RNN LSTM layer
bhack opened this issue · comments
@jeffdonahue @sguada Do you have code to share for your pubblication: http://arxiv.org/abs/1411.4389?
Thanks for your interest in our work! We definitely plan to release code, but there's quite a bit of work to do to get it into a reasonably sane state -- there will be PRs once it's ready.
@jeffdonahue Could you provide some comments if we would like to integrate caffe with the LSTM code from karpathy? Cheers.
@bittnt Do you mean @karpathy at https://github.com/karpathy/neuraltalk?
@bhack Yes. I think someone has already hacked it together. :))
Should see this: https://github.com/dophist/kaldi-lstm (holds CUDA code too, i think is the best one).
https://github.com/junhyukoh/caffe-lstm nice work from u-mich.
@junhyukoh Do you have a plan to contribute back to caffe with a PR?
@junhyukoh looking forward to your merge :D
@bhack @sunbaigui Thank you for your interest!
But, I think my current implementation does not perfectly fit to Caffe.

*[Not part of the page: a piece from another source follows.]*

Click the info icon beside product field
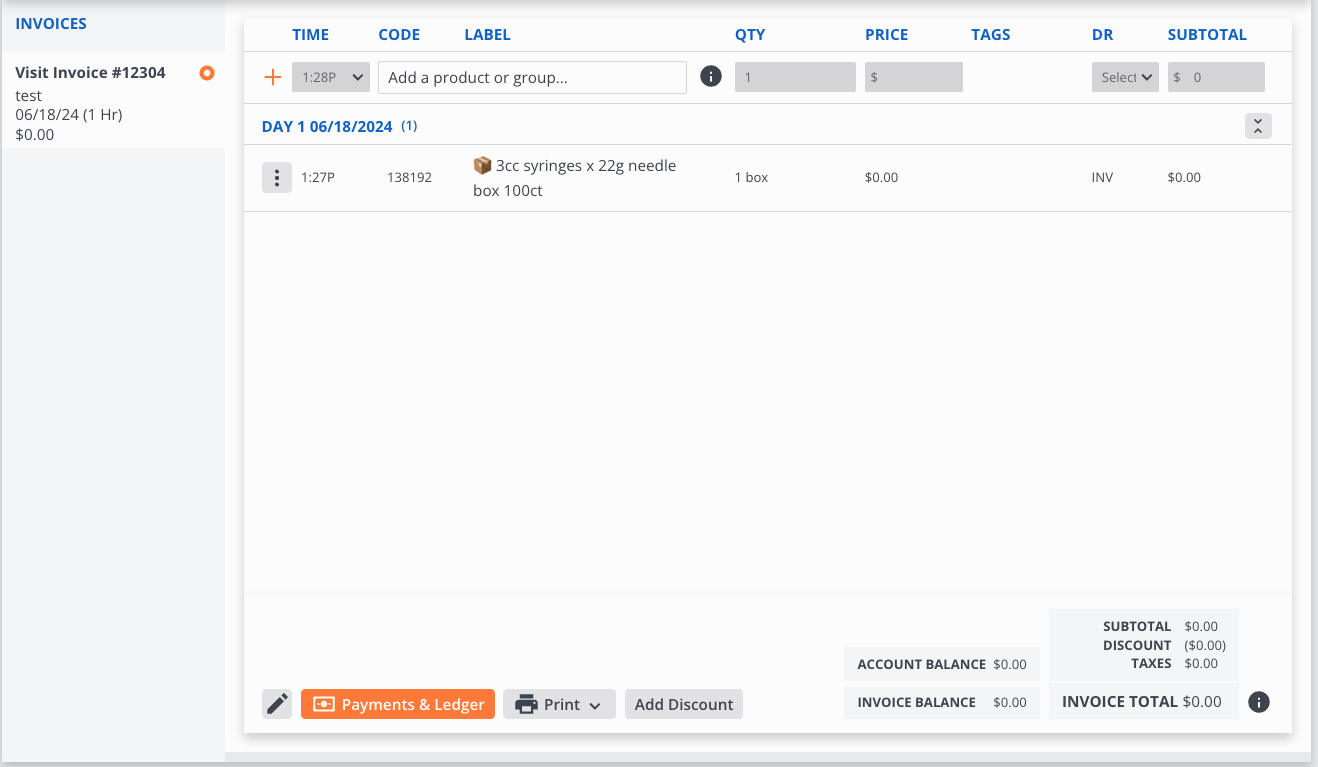Image resolution: width=1318 pixels, height=767 pixels. click(x=711, y=77)
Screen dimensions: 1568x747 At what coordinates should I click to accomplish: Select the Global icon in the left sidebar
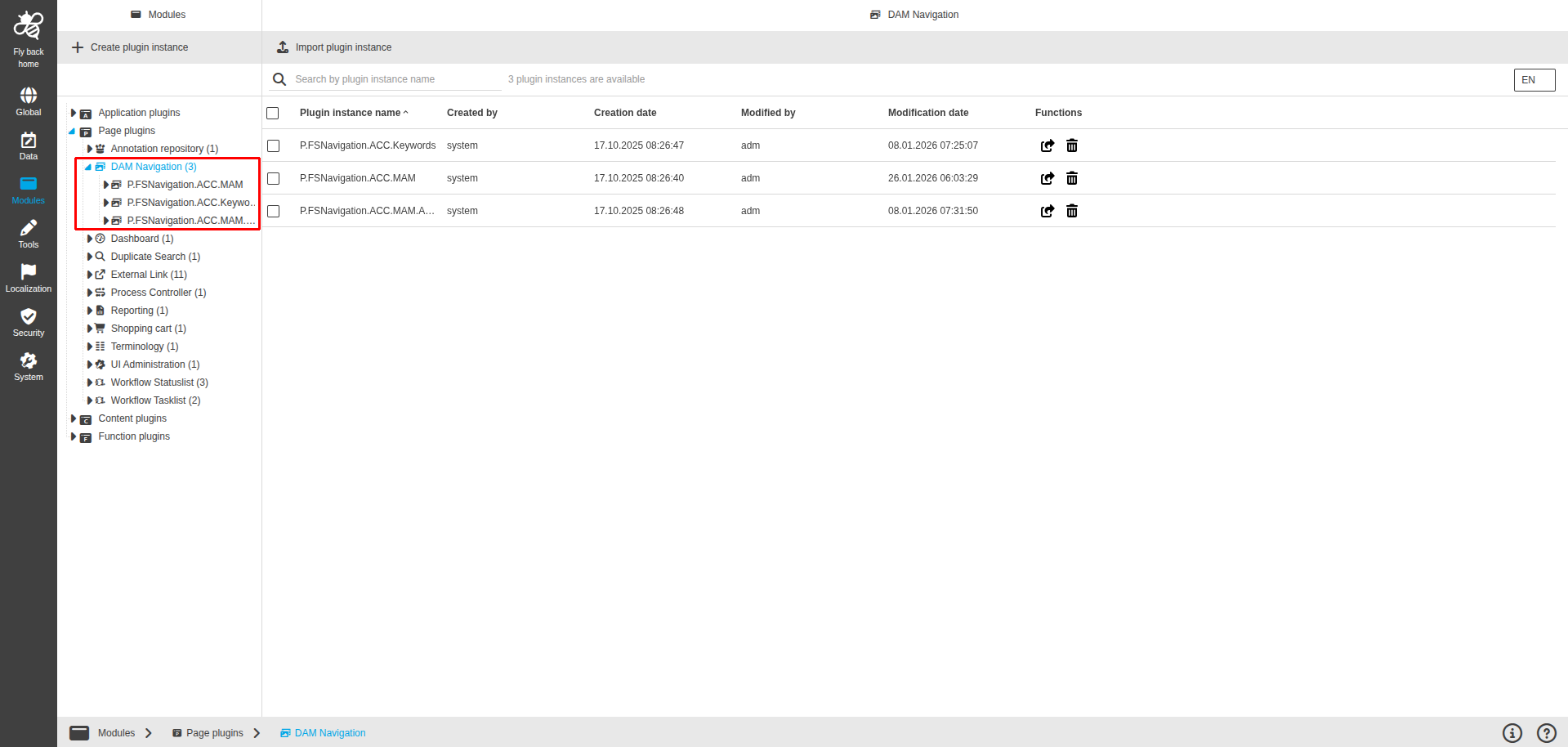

Since I'm using a mini-batch as a training sequence (an unrolled RNN), my code supports only SGD not the mini-batch update (one update after processing several training sequences).
I plan to rewrite the code and do PR when it's ready, but I cannot guarantee the timeline.
Feel free to use my code and any comments are welcome!
Closing, see #1873 for (a cleaned up version of) the implementation we used for LRCN.